▶ **PROBLEM DESCRIPTION**: So that the copy matches the original, retype each line of the material below exactly.

▶ **SOURCE DATA**:
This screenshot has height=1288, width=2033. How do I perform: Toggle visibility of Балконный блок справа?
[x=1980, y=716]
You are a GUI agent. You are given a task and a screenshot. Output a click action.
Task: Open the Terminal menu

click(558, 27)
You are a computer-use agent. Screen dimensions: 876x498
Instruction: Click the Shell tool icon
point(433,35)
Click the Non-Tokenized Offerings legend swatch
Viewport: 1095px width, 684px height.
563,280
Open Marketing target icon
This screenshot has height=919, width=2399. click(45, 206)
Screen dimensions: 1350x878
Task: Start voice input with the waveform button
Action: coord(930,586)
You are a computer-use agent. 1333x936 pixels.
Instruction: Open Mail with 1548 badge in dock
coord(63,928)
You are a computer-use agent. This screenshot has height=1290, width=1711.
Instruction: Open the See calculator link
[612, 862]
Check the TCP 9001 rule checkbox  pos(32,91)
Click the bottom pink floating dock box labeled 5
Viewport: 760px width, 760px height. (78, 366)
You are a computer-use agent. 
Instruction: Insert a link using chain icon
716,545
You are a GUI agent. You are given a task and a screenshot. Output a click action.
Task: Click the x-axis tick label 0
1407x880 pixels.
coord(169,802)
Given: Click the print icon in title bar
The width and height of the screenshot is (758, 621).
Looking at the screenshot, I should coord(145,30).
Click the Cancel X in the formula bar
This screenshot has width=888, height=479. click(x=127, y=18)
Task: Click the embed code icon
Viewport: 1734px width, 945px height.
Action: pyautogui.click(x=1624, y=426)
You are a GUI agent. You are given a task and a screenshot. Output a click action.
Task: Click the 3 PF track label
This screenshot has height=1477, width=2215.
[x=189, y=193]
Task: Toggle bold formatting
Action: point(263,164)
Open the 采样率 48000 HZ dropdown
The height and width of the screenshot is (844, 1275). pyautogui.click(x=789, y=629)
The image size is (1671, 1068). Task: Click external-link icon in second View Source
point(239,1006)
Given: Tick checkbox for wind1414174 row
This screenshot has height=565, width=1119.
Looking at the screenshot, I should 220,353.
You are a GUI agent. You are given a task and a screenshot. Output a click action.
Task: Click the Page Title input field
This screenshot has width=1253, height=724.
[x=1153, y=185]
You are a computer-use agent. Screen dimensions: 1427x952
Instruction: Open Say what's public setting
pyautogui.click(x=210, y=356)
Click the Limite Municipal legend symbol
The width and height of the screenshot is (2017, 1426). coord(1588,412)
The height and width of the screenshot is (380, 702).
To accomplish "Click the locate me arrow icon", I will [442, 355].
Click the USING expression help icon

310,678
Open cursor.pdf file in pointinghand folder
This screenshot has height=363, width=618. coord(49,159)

▶ **WRITTEN REPLY**:
This screenshot has height=1288, width=2033. How do I perform: Toggle visibility of Балконный блок справа?
[x=1980, y=716]
You are a GUI agent. You are given a task and a screenshot. Output a click action.
Task: Open the Terminal menu

click(558, 27)
You are a computer-use agent. Screen dimensions: 876x498
Instruction: Click the Shell tool icon
point(433,35)
Click the Non-Tokenized Offerings legend swatch
Viewport: 1095px width, 684px height.
563,280
Open Marketing target icon
This screenshot has height=919, width=2399. click(45, 206)
Screen dimensions: 1350x878
Task: Start voice input with the waveform button
Action: coord(930,586)
You are a computer-use agent. 1333x936 pixels.
Instruction: Open Mail with 1548 badge in dock
coord(63,928)
You are a computer-use agent. This screenshot has height=1290, width=1711.
Instruction: Open the See calculator link
[612, 862]
Check the TCP 9001 rule checkbox  pos(32,91)
Click the bottom pink floating dock box labeled 5
Viewport: 760px width, 760px height. (78, 366)
You are a computer-use agent. 
Instruction: Insert a link using chain icon
716,545
You are a GUI agent. You are given a task and a screenshot. Output a click action.
Task: Click the x-axis tick label 0
1407x880 pixels.
coord(169,802)
Given: Click the print icon in title bar
The width and height of the screenshot is (758, 621).
Looking at the screenshot, I should coord(145,30).
Click the Cancel X in the formula bar
This screenshot has width=888, height=479. click(x=127, y=18)
Task: Click the embed code icon
Viewport: 1734px width, 945px height.
Action: pyautogui.click(x=1624, y=426)
You are a GUI agent. You are given a task and a screenshot. Output a click action.
Task: Click the 3 PF track label
This screenshot has height=1477, width=2215.
[x=189, y=193]
Task: Toggle bold formatting
Action: point(263,164)
Open the 采样率 48000 HZ dropdown
The height and width of the screenshot is (844, 1275). pyautogui.click(x=789, y=629)
The image size is (1671, 1068). Task: Click external-link icon in second View Source
point(239,1006)
Given: Tick checkbox for wind1414174 row
This screenshot has height=565, width=1119.
Looking at the screenshot, I should 220,353.
You are a GUI agent. You are given a task and a screenshot. Output a click action.
Task: Click the Page Title input field
This screenshot has width=1253, height=724.
[x=1153, y=185]
You are a computer-use agent. Screen dimensions: 1427x952
Instruction: Open Say what's public setting
pyautogui.click(x=210, y=356)
Click the Limite Municipal legend symbol
The width and height of the screenshot is (2017, 1426). coord(1588,412)
The height and width of the screenshot is (380, 702).
To accomplish "Click the locate me arrow icon", I will [442, 355].
Click the USING expression help icon

310,678
Open cursor.pdf file in pointinghand folder
This screenshot has height=363, width=618. coord(49,159)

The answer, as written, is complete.